Rinaldi entre José Maria Marin (à esq.) e Marco Polo
del Nero: política à frente do projeto técnico

Até aceitar o convite, Rinaldi agenciou jogadores durante 14 anos. E, no diagnóstico da crise do futebol brasileiro, os empresários que, depois da Lei Pelé, passaram a controlar o destino de nossos craques e mandá-los cada vez mais cedo para o Exterior são apontados como um dos grandes responsáveis pelo declínio da qualidade do futebol praticado pelo país pentacampeão do mundo. Será, então, que Rinaldi não faria lobby por jogadores pautado na valorização financeira do atleta? O ex-jogador Tostão, tricampeão do mundo em 1970, enxerga com enorme desconfiança a nomeação do ex-goleiro. “Começou mal o processo, com a escolha de uma pessoa que por 14 anos teve como interesse fazer negócio para lucrar com o futebol. Tudo bem que ele diga que rompeu com essa função, mas as ligações que ele tem com as pessoas continuam.”
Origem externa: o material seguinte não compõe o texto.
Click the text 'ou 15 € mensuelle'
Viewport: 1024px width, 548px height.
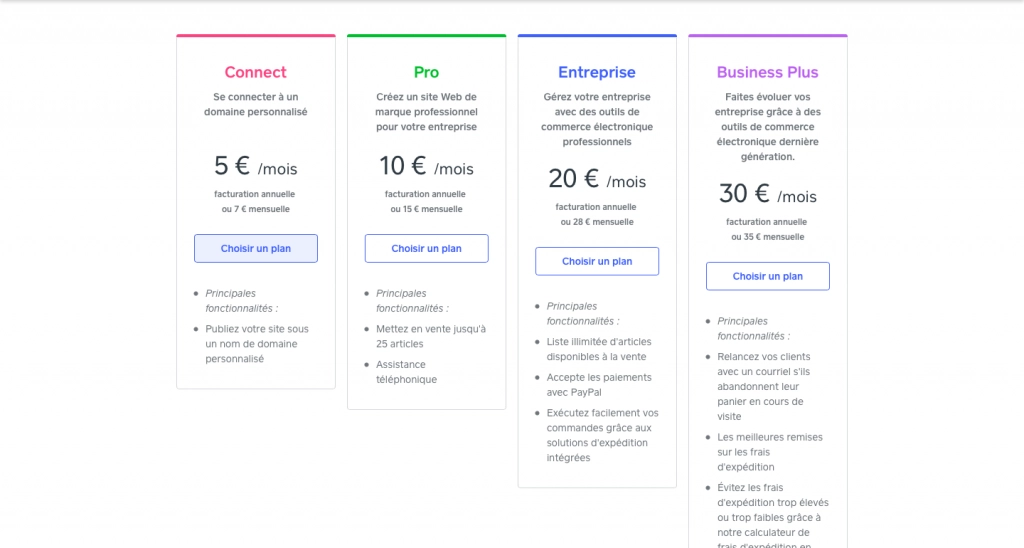(x=426, y=209)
O novo coordenador de seleções foi superintendente do Flamengo por dois anos antes de agenciar atletas como Adriano Imperador, que está sem clube, Fábio Santos e Danilo, esses dois últimos jogadores do Corinthians. Ironicamente, a classe dos agenciadores foi duramente criticada pelo Secretário Nacional de Futebol do Ministério do Esporte, Antônio José Carvalho do Nascimento Filho. “Os empresários são uma praga, principalmente nas seleções de base. Qual o estímulo que os clubes vão ter para formar jogadores se eles os levam? Está na hora de pensar em uma restrição.” O ex-atleta e hoje deputado federal Romário fez coro via Twitter. “Tive o desprazer de trabalhar com o Gilmar no Flamengo. É incompetente e sem personalidade. Posso afirmar que Rinaldi vai fazer da CBF um banco de negócios para defender os seus interesses.”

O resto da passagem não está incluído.